Début 1993, un office public d’HLM, présidé par le même maire, lance une procédure d’appel d’offres pour la rénovation d’un ensemble immobilier sur une presqu’île. Lors de la réunion de la Commission d’appel d’offres (CAO) il est précisé que l’enveloppe globale de l’opération est portée de 33 800 000 francs à 34 350 000 francs permettant ainsi l’incorporation de variantes de conforts proposées par les entreprises.
En novembre 1993, la CAO attribue le marché à l’entreprise moins disante malgré les réserves du représentant de la DGCCRF objectant que deux sociétés, dont la société attributaire, ont soumis deux actes d’engagement, dont le montant varie d’un million et demi de francs en fonction du choix du sous-traitant pour le lot "menuiserie" (la société retenue est classée première et quatrième selon le sous-traitant).
A l’issue de la séance de la CAO, le maire demande à ce que soit spécifié que l’entreprise adjudicataire puisse modifier le cas échéant de sous-traitant à condition de rester dans l’enveloppe financière. Faculté dont profite la société retenue dès sa désignation. Les travaux sont livrés fin 1995.
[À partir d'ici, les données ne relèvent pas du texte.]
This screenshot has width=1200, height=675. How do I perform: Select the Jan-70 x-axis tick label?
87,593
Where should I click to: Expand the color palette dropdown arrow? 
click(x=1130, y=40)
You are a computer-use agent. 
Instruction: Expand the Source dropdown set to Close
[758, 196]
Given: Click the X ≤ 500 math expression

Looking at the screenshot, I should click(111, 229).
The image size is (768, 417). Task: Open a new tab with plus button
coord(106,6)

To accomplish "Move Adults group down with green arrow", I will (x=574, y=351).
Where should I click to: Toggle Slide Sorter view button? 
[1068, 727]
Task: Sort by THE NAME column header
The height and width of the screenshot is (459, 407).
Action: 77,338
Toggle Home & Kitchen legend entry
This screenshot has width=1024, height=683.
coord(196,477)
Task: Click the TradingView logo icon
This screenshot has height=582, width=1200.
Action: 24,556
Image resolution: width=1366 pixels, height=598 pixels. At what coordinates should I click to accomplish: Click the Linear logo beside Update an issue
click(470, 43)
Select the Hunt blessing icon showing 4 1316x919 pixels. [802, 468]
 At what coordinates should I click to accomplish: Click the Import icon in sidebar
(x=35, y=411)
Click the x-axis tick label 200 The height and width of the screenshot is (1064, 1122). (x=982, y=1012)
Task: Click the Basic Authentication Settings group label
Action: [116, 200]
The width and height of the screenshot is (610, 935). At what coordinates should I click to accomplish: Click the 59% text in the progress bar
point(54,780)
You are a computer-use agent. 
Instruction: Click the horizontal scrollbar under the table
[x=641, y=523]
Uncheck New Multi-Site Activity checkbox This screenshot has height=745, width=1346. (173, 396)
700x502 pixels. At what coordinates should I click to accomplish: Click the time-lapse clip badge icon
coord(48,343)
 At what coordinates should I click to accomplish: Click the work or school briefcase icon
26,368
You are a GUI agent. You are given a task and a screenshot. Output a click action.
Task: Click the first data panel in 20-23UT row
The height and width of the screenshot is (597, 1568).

Entre temps, en mai 1994, le marché est déferré devant le tribunal administratif qui l’annule le 6 mars 1996 en relevant que l’entreprise attributaire a présenté deux offres distinctes de surcroît non conforme au cahier des charges.
Parallèlement, deux ans après l’attribution du marché, la Mission interministérielle d’enquête sur les marchés (MIEM) dénonce au procureur de la République trois irrégularités :
> le report de la date de dépôt des offres a été notifié aux seules entreprises ayant retiré un dossier rompant ainsi l’égalité avec d’autres candidats potentiels ;
> le registre spécial d’enregistrement des offres n’a pas été tenu ;
> les offres des deux entreprises ayant soumis deux actes d’engagement auraient dues être écartées.

Mis en examen le maire déclare être passé outre les réserves du représentant de la DGCCRF ayant appris que le fonctionnaire n’était autre que... le frère du directeur de l’entreprise classée troisième !

Le 20 mars 2001, le juge d’instruction rend une ordonnance de non lieu. Les violations des dispositions du code des marchés publics ont été très bénéfiques économiquement à l’OPHLM (le sous-traitant retenu a du consentir de tels rabais qu’il a fait faillite après !), et il n’est pas démontré que l’élu, qui s’est reposé sur les compétences professionnelles du directeur de l’office, “ait eu connaissance personnellement de la violation des textes”.

Sur appel du parquet cette ordonnance est infirmée et le maire renvoyé en correctionnelle. Relaxé en première instance, la Cour de cassation confirme sa condamnation en appel dans l’arrêt du 14 décembre 2005. Le fait d’avoir permis à la société attributaire de présenter "deux actes d’engagement et deux prix différents avec deux sous-traitants distincts", ce d’autant plus que “les actes d’engagement transmis en préfecture ont été élaborés postérieurement à la date de dépôt des offres qui y figure et ont été "adaptés" aux résultats de la consultation” constitue une rupture d’égalité entre les candidats. Le maire est bien responsable dès lors, selon le directeur de l’office, qu’il présidait de manière effective et entière les CAO et “qu’informé des réserves émises par le représentant de la DGCCRF, il a refusé toute discussion sur les problèmes soulevés”. N’est finalement pas retenu à charge le report du délai des offres, l’accusation n’ayant pas démontré que l’élu en avait eu connaissance.